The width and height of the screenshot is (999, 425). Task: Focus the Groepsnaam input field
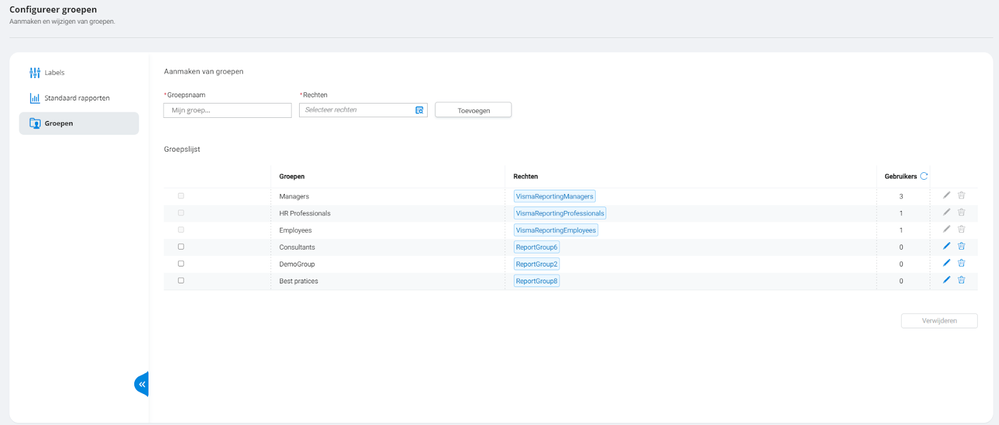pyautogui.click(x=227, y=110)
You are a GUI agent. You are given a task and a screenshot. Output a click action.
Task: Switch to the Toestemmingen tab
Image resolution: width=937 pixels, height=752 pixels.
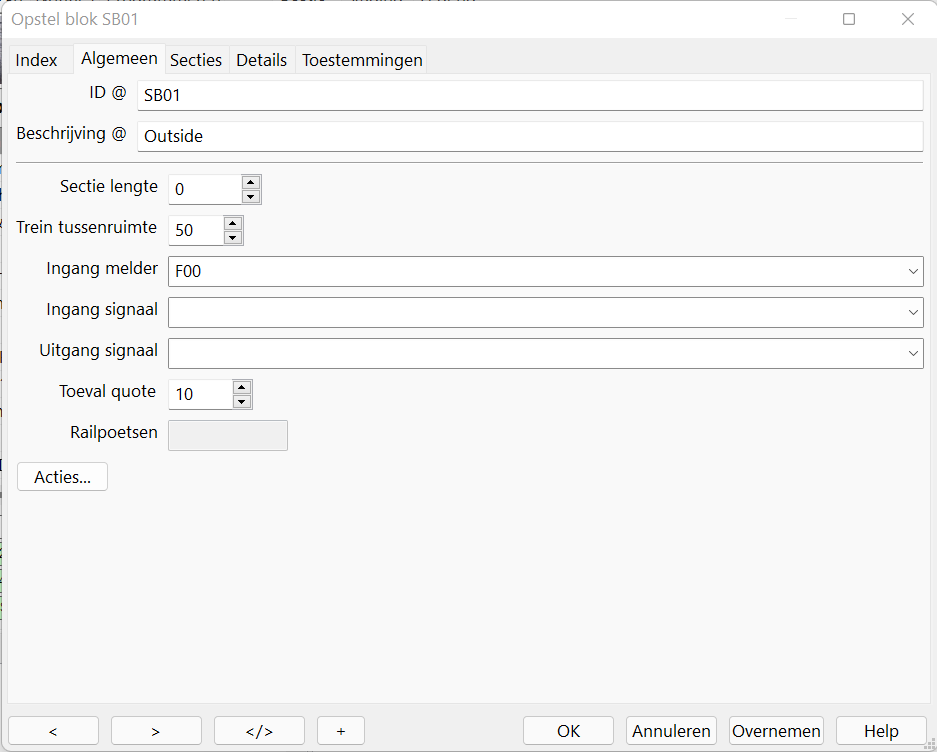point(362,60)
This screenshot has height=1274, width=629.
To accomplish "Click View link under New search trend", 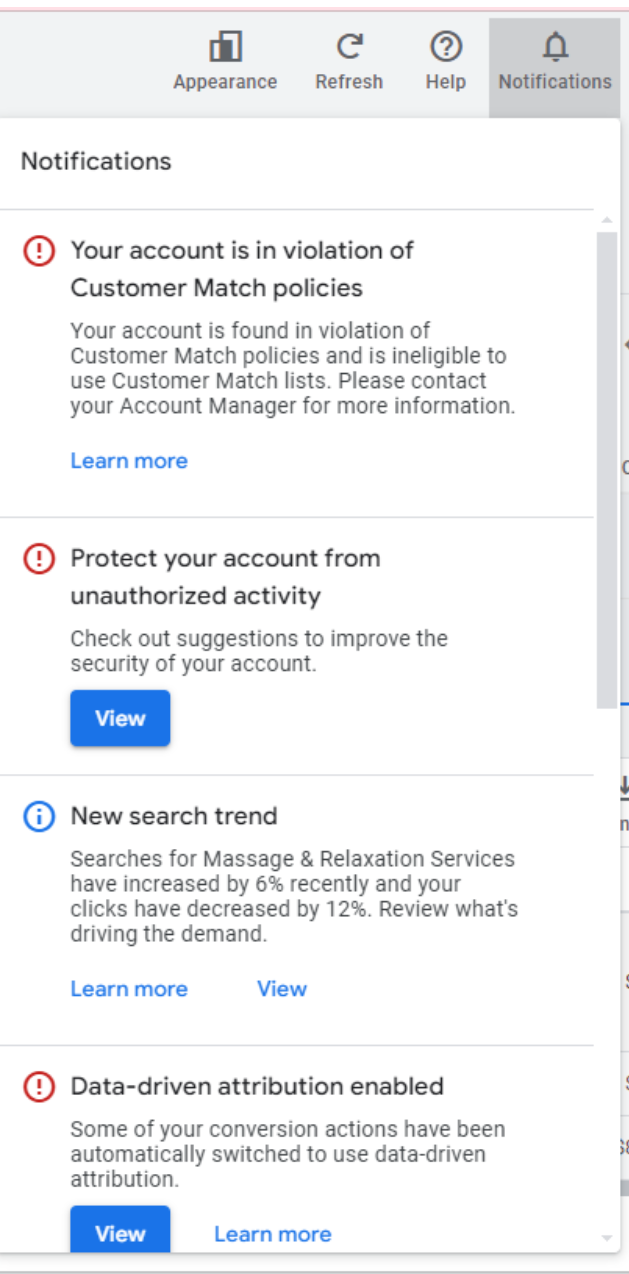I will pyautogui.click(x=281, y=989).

* * *

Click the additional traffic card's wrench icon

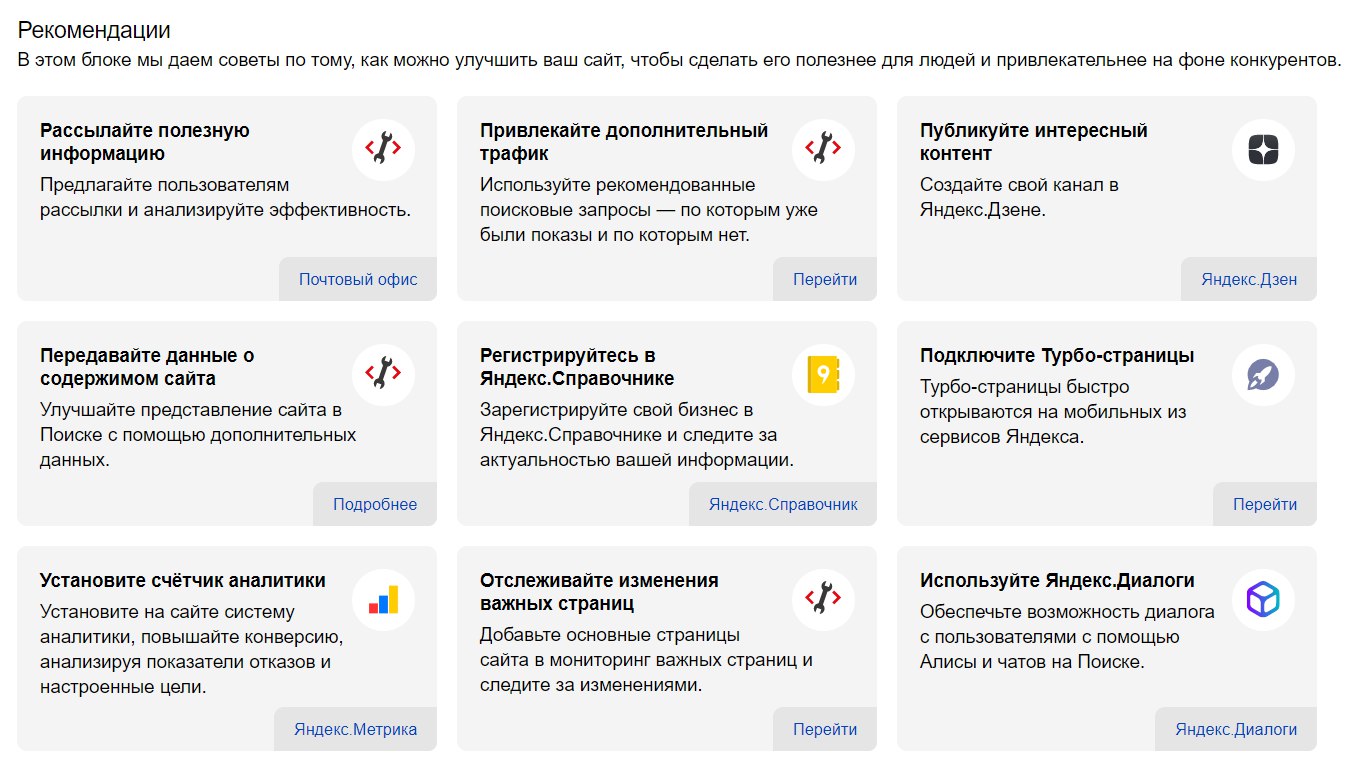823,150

* * *

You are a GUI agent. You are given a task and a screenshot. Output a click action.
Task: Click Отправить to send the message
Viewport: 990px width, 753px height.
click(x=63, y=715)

▸ Required work
Word for word, retype the lines in the entries above that run from the one with "The width and" through the one with "This screenshot has height=1274, width=629.". Both ends count; pictures do not.

▸ Solution below
The width and height of the screenshot is (999, 425). Task: Focus the Groepsnaam input field
pyautogui.click(x=227, y=110)
You are a GUI agent. You are given a task and a screenshot. Output a click action.
Task: Switch to the Toestemmingen tab
Image resolution: width=937 pixels, height=752 pixels.
point(362,60)
This screenshot has height=1274, width=629.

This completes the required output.